Afin de mieux cadrer les compléments à apporter dans son avis le CESE adopte une présentation légèrement différente, tenant compte de ce qui peut paraître comme une hiérarchie plus réaliste dans les avantages et les inconvénients de l’utilisation du PPP.

2.1.1   On a trop souvent tendance à considérer que le premier argument à prendre en compte dans le choix éventuel d’un contrat de PPP est l’argument budgétaire: sans vouloir l’occulter (nous y reviendrons plus loin), il semble qu’un examen approfondi et l’expérience acquise montrent que ce n’est pas, en regard du bilan économique général, l’élément fondamental.

Le premier argument pouvant justifier le recours au PPP est l’optimisation du facteur temps. Tous les observateurs impartiaux et attentifs des opérations de PPP constatent:

que le recours au PPP permet de lancer un équipement public beaucoup plus rapidement que ne le permettent les procédures classiques. Cet avantage de temps provoque une «utilité sociale» qu’on ne sait pas encore bien mesurer, mais qui est, de toute évidence, importante. Cette utilité sociale se traduit en général par une augmentation de l’activité économique, engendrant elle-même des recettes fiscales, qui viennent atténuer l’effort financier de la collectivité.

que l’on gagne souvent sur les délais de préparation et d’études par rapport à la commande publique classique dans la mesure où l'ensemble des choix, relevant de ses compétences, ont été faits par le client public;

enfin que l’on respecte mieux les délais de réalisation, du fait de la plus grande responsabilisation des exécutants.

Ces gains potentiels sur les délais devraient ainsi pouvoir être perçus comme l’atout majeur du contrat de PPP, même si parfois ils peuvent sembler se trouver en opposition avec les habitudes historiques des maîtres d’ouvrage, et de leur utilisation presque routinière des procédures classiques.

En particulier, en période de plans de relance et de sortie de crise, le PPP peut être un accélérateur formidable de l’exécution des décisions prises, et être un outil de premier ordre pour donner à l’effet de relance attendu, la vitesse qui en multipliera les résultats.

2.1.2   Le deuxième argument en faveur du PPP, c’est sa capacité naturelle à favoriser la cohérence d’un projet, donc l’efficacité économique maximale pour la collectivité.

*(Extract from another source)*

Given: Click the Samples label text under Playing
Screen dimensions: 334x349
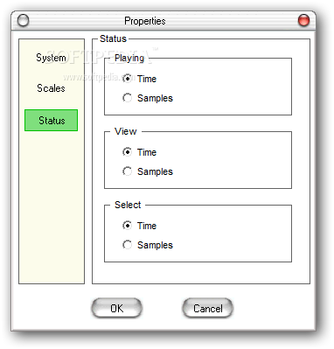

Cela est dû, comme évoqué dans le texte de la Commission, à l’intégration la plus complète de la chaîne de production, de la conception à la maintenance et à l’exploitation, en passant par la réalisation proprement dite de l’infrastructure concernée.

Par nature, dans ce contexte, le concepteur sait qu’il doit optimiser les processus et la qualité de la construction, parce qu’il aura ensuite, dans la durée, à en assumer l’exploitation, et qu'il devra laisser à la collectivité, au terme de son contrat, un ouvrage en bon état de marche, dans le respect des normes et règlements de réalisation. Sa réflexion est, de ce fait, naturellement intégratrice, ce qui est beaucoup plus difficile à obtenir dans le cas, typique des marchés publics, d’une division des tâches et des responsabilités qui y sont attachées.

2.1.3   Le troisième des arguments principaux justifiant le recours aux PPP est naturellement celui du financement.

On imagine aisément le cas du décideur public, gestionnaire d’un budget, dont il connaît les limites, et qui recherche les moyens de réaliser un équipement dont la collectivité qu’il gère a besoin: il peut rechercher dans le contrat de PPP, la solution financière à un problème qu’il sait ne pas pouvoir résoudre dans le cadre de ses procédures budgétaires.

Avant de revenir plus loin sur les propositions que nous pourrions faire pour élargir les solutions financières du PPP en général, on peut s’interroger, devant ce type de situation, sur les limites – que tout le monde connaît depuis longtemps, sans oser y toucher – des règles de la comptabilité publique dans la quasi-totalité des pays européens, et notamment de l’impossibilité «comptable» d’étaler sur son temps d’utilisation normale, la prise en compte du coût d’un investissement public.

Le financement par le contrat de PPP, qui permet de répartir, pour la collectivité, cette charge sur une durée normale d’amortissement, n’est-il pas un premier pas vers une modification, souhaitée par beaucoup, de règles de comptabilité publique, qui freinent de plus en plus de décisions et qui ne reflètent jamais des réalités patrimoniales souvent évidentes?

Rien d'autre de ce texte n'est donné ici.